If you'd like to see some of our projects, they are here

Wednesday, September 3, 2008

Edublogosphere --Part of the Problem?

I don't really like to rant. I've tried to refrain from using my blog as a soap-box, but this has been building for a long time. The irony, and yes, I know it, is that not one of the people I'm talking to will read this. 

This post goes out to the educational leaders. Not all the leaders to be sure, but those who write and speak publicly at conferences, who travel around and make their living educating the educators, inspiring us, moving us forward in a new direction. I read your blogs. I bask in your brilliance, I've tried, as a teacher, to join the oft-referenced "conversation," to be one who, in the words of Will Richardson, is "reading and participating already. On some level, they get it."

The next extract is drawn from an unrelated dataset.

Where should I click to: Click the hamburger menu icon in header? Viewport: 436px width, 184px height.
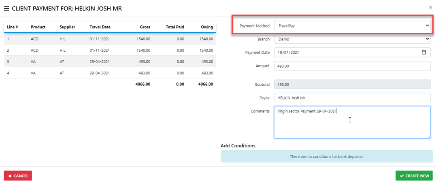[x=6, y=8]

I understand that you're frustrated, waiting for everyone to get it and schools to change already. But the criticism from on high, the putting-down of those you are supposed to be leading, how is that part of the solution? I'm finding a lot of the posts about bad schools to be pretty unproductive. It will be easy for you to dismiss me (I'm pretending that you read my blog). 
Actually, I am working pretty hard to bring real change to a real school and I've looked to you for answers, for ideas, help, a path to take, inspiration. To me, your job seems easy - you stand on the outside and offer your critique.

I've noticed that my reader has really changed over the eight months I've been part of the blogosphere. I used to read many of your blogs, you know, the blogs everyone reads. At first I was wowed by the writing and the ideas (you never responded to any of my comments, but you want me to participate). Over the months I've found these blogs, for the most part, more and more useless. Now my reader, full as ever, is filled with the blogs of those who actually teach and those leaders who I think "get it." 
I'm not making any lame excuses for my school or any others. But, as a teacher, I know and so should you, that you don't entice people to learn and grow and change by belittling their efforts. Criticism has its place, but I can't imagine trying to teach a child through constantly telling them how much they don't know, how far they have to go, how much they just don't get it.
Yes, it is frustrating that schools and teachers and administrators aren't getting it faster and change hasn't happened, like 10 years ago. 
But, what can we DO to make it happen NOW?